In condizioni sismiche la verifica va fatta a breve termine data la rapidità dell'impulso, mentre in condizioni statiche si considerano i parametri di resistenza a lungo termine. Nei pendii in formazioni argillose sovraconsolidate, con Cu molto alte, non è affatto raro ottenere, in condizioni non drenate con sisma, valori di Fs superiori alle condizioni statiche.
Vi è capitato?
Saluti
Si ok, però attenzione la norma al paragrafo 7.11.3.5.2 recita:
Nelle analisi, si deve tenere conto dei comportamenti di tipo fragile, che si manifestano nei terreni a grana fina sovraconsolidati e nei terreni a grana grossa addensati con una riduzione della resistenza al taglio al crescere delle deformazioni. Inoltre, si deve tener conto dei possibili incrementi di pressione interstiziale indotti in condizioni sismiche nei terreni saturi.che non è esattamente la stessa cosa di utilizzare una cu e stop, anzi, se proprio volessimo prenderla alla lettera, presumerebbe l'utilizzo di software evoluti per condurre analisi non drenate in termini di tensioni efficaci (con utilizzo di un phi' a volume costante) e che possano tener conto della possibile generazione di sovrappressioni deltau.
Praticamente un analisi dinamica in tutto e per tutto.
Ciò mi sembrerebbe francamente un approccio troppo esasperato,
già più umane mi sembrano le indicazioni per l'analisi di stabilità post-sisma riportate sempre al 7.11.3.5.2
In terreni saturi e in siti con accelerazione orizzontale massima attesa amax > 0,15.g, nell’analisi statica delle condizioni successive al sisma si deve tenere conto della possibile riduzione della resistenza al taglio per incremento delle pressioni interstiziali o per decadimento delle caratteristiche di resistenza indotti dalle azioni sismiche.
concetto già anticipato ed ampliato al paragrafo 7.11.2
Nelle analisi di stabilità in condizioni post-sismiche si deve tener conto della riduzione di resistenza al taglio indotta dal decadimento delle caratteristiche di resistenza per degradazione dei terreni e dall’eventuale accumulo di pressioni interstiziali che può verificarsi nei terreni saturi.

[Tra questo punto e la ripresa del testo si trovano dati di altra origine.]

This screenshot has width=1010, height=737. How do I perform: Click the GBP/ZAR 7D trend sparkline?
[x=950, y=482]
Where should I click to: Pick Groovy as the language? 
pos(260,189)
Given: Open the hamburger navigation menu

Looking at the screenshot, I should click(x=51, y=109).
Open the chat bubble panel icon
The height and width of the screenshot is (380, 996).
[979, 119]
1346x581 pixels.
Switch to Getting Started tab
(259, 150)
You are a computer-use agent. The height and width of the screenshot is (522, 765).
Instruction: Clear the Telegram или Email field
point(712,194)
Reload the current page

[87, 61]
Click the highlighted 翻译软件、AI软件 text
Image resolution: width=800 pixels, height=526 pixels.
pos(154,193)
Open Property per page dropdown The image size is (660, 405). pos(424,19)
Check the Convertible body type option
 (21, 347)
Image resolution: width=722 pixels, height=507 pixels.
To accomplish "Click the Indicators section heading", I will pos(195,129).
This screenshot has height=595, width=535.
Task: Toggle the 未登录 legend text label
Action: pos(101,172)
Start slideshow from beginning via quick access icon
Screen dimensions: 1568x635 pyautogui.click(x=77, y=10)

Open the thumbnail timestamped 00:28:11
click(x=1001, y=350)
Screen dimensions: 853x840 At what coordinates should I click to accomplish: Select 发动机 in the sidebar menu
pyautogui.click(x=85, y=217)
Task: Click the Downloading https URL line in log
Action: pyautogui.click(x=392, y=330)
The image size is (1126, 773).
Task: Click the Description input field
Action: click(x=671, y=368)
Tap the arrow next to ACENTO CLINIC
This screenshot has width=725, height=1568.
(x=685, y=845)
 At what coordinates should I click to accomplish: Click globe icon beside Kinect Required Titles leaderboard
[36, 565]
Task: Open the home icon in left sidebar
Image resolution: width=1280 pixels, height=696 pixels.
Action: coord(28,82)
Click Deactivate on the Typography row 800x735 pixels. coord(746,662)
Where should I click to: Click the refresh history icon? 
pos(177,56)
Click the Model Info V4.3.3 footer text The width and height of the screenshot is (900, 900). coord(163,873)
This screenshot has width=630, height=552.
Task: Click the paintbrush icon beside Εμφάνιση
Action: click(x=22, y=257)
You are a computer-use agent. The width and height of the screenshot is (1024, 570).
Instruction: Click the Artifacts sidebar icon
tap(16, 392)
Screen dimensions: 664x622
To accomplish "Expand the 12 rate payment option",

Nei terreni saturi si assumono generalmente condizioni di drenaggio impedito. In tal caso, nelle analisi condotte in termini di tensioni efficaci, la resistenza al taglio è esprimibile mediante la relazione
Tauf = c' + (sigma'n - deltau)tan(phi') [7.11.1]
Dove sigma’n è la tensione efficace iniziale normale alla giacitura di rottura, deltau è l’eventuale sovrappressione interstiziale generata dal sisma e i parametri c’ e phi’
tengono conto della degradazione dei terreni per effetto della storia ciclica di sollecitazione.
Nei terreni a grana fina, le analisi possono essere condotte in termini di tensioni totali esprimendo la resistenza al taglio mediante la resistenza non drenata, valutata in condizioni di sollecitazione ciclica
Tauf = cu,c [7.11.2]
dove cu,c include gli effetti di degradazione dei terreni.
aprendo di fatto anche a semplici risoluzioni di tipo analitico.
Sul come degradare i parametri poi si potrebbe aprire forse un'altra discussione in seguito.